Wednesday, 24 de April de 2024 ISSN 1519-7670 - Ano 24 - nº 1284

A solidão dos espíritos

E as redes sociais tomaram conta de tudo. Não se deixa de ouvir a resposta da filha de 12 anos, ao ser chamada para ir dormir: “Mãe, peraí que estou fechando meu Face”; ou, então, algo mais específico como “já vou pai, deixa só eu postar essa foto minha com a Bia e aí vou correndo…”

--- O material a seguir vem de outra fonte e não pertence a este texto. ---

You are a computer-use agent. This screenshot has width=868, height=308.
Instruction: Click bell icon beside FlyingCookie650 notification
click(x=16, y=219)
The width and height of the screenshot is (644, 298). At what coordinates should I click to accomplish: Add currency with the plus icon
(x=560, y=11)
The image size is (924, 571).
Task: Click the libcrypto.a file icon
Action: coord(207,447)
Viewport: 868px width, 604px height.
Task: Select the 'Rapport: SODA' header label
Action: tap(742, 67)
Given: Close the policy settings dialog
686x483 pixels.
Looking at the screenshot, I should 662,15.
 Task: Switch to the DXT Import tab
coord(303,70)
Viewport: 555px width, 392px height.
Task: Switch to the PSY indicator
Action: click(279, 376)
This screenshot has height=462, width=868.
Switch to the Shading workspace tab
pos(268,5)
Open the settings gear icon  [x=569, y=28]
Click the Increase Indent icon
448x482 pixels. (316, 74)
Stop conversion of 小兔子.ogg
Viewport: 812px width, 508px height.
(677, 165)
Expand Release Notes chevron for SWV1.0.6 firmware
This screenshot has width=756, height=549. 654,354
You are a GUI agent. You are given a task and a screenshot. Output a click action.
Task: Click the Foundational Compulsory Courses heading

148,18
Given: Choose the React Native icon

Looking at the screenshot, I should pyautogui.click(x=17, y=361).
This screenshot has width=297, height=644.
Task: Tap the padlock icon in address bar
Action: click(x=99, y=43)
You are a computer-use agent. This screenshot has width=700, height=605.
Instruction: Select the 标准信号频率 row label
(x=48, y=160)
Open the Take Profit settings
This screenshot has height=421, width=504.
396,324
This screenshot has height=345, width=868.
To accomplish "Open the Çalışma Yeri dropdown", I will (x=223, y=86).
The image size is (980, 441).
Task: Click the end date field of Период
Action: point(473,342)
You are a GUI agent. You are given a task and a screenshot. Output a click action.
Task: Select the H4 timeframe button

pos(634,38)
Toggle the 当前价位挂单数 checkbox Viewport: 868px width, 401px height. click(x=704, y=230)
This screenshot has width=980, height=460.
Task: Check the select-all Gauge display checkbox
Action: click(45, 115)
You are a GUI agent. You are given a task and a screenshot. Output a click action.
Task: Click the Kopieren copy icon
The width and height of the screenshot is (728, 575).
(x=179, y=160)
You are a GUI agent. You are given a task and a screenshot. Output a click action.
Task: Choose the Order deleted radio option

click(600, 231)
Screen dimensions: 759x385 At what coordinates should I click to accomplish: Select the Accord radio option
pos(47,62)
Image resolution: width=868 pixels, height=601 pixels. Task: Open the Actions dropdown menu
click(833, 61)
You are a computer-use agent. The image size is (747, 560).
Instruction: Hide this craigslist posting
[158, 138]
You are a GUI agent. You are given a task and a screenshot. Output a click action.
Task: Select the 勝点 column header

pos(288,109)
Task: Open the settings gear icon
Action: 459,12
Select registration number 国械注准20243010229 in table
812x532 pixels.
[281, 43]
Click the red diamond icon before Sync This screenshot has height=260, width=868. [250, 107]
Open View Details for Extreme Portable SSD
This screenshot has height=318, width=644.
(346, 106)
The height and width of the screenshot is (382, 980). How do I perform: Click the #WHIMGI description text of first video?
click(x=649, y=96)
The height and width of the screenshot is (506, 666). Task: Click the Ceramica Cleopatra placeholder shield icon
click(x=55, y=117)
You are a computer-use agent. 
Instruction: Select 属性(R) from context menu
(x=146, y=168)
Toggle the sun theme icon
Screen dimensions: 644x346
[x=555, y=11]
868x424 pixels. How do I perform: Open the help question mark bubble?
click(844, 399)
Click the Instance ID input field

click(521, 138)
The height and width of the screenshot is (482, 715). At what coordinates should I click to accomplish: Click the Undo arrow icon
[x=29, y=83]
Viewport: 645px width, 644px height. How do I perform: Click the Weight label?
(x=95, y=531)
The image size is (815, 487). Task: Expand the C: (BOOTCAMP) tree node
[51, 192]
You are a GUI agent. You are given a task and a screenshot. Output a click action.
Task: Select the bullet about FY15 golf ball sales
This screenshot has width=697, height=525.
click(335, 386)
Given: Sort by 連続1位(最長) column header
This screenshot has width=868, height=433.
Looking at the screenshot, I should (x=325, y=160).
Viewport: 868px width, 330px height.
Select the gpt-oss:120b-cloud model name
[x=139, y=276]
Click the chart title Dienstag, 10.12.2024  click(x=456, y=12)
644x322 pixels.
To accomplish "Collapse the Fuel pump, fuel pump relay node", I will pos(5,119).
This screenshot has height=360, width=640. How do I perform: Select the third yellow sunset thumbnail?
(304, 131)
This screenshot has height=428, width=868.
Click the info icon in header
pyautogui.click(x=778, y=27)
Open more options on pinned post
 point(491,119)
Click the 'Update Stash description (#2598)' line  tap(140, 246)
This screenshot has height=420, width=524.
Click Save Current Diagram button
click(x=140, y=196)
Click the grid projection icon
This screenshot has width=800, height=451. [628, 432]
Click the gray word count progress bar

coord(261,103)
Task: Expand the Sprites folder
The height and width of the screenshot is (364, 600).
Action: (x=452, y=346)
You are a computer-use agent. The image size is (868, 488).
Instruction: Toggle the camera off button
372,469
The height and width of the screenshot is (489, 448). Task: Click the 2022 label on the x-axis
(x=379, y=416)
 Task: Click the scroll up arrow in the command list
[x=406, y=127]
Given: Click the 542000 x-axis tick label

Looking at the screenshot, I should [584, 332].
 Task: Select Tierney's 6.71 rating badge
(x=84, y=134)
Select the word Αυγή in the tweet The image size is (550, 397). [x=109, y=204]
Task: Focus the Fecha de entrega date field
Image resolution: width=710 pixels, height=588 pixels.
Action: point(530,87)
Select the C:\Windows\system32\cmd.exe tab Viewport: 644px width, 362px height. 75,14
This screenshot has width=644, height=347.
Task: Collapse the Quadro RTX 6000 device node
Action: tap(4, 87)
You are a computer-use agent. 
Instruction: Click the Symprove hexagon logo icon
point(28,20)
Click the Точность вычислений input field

Oras, se é assim para quem não aprendeu ainda nem duas ou três coisas da vida, imagine para um jovem de seus 18 aos 27 anos de idade – ou, para uma versão 1959, com seus 52 anos. Antes de fazer as pazes com o travesseiro há um mundo de coisas virtuais que precisam também dormir: as notificações de pessoas dizendo que são seus amigos no Facebook, os comentários mencionando você no Twitter, aquelas fotos ainda presas à vida de rascunho e que precisam seguir avante. O resultado é uma atividade incessante, como se a vida não passasse de mera dízima periódica, onde tudo se automatiza, tudo se fragmenta, até que você exale o sempre adiado mas certamente último suspiro do dia.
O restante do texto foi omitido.